[What this task involves]
Your answer should consist of each line below that includes the word "Embossers".

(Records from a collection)
_ _ _

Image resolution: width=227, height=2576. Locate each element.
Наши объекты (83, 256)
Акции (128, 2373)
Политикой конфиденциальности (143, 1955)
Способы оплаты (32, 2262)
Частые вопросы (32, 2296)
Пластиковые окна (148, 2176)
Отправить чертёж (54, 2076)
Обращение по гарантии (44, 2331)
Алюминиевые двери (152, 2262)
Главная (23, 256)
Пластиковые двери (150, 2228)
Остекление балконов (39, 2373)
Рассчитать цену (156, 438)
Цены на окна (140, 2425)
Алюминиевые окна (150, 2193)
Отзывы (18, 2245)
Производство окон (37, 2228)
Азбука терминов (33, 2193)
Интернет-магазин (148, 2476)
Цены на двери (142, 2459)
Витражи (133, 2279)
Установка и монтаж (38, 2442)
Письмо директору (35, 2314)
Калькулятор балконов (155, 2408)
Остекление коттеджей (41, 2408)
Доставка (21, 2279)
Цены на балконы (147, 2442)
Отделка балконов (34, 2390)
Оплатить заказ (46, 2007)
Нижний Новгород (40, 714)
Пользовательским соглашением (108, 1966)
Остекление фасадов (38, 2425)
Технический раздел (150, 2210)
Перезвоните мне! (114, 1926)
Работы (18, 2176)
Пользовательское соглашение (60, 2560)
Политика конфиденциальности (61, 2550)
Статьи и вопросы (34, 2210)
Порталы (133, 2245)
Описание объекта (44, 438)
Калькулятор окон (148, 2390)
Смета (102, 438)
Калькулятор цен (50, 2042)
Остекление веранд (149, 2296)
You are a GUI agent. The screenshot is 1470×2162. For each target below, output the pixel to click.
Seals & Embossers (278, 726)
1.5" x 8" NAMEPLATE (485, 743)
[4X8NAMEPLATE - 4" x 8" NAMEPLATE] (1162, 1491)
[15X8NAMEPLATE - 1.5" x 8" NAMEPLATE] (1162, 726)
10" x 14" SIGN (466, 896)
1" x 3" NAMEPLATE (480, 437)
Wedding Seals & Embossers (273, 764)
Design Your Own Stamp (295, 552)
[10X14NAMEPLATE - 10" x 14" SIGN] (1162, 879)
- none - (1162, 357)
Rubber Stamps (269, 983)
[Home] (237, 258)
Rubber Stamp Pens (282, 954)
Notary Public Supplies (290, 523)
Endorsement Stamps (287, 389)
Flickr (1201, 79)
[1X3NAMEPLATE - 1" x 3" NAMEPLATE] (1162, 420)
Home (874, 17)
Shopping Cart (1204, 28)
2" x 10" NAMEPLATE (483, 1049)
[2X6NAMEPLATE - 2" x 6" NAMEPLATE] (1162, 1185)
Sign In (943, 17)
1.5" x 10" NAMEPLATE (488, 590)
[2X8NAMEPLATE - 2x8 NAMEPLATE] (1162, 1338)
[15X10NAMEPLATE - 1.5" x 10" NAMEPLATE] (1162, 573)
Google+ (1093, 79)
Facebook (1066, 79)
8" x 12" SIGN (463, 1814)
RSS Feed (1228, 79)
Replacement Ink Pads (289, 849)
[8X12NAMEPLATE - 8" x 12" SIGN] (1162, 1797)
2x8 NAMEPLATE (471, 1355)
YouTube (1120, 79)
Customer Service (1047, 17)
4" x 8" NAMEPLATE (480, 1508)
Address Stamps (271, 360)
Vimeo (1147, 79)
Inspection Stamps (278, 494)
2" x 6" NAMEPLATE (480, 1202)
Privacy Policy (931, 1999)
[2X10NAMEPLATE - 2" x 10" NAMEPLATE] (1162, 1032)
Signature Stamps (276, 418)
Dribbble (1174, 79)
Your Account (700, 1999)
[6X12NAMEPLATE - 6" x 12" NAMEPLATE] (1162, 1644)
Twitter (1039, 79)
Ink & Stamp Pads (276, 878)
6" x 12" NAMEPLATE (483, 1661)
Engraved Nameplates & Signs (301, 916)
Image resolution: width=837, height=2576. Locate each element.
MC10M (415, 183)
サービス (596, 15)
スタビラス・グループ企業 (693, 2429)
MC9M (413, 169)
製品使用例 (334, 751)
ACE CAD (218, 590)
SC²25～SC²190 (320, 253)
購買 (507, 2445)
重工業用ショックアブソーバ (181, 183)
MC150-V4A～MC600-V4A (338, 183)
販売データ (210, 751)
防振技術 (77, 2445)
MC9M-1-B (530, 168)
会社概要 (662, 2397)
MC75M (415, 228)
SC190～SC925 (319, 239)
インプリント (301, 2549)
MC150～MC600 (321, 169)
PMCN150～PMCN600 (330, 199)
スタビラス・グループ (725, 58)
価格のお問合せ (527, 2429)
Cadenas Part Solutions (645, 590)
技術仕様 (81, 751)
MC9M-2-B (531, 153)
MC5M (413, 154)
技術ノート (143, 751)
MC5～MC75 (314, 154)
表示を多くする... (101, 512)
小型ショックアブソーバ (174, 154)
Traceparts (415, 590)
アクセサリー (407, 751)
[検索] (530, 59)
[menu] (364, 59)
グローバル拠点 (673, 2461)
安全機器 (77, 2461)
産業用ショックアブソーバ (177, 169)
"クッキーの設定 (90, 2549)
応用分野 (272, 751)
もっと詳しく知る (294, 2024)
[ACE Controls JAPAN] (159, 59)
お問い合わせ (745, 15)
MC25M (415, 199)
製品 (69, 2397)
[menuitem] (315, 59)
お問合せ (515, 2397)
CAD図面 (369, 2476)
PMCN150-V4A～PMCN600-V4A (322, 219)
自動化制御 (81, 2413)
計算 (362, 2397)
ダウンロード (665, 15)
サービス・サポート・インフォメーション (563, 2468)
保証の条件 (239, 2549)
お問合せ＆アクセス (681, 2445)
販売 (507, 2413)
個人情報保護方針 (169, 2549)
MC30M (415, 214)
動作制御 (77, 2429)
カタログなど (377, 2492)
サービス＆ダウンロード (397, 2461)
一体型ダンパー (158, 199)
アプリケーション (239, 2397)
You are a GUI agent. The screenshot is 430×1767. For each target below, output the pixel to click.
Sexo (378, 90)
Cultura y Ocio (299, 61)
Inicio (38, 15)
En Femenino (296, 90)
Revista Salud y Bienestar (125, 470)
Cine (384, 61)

_ _ _

[Written response]
Seals & Embossers (278, 726)
Wedding Seals & Embossers (273, 764)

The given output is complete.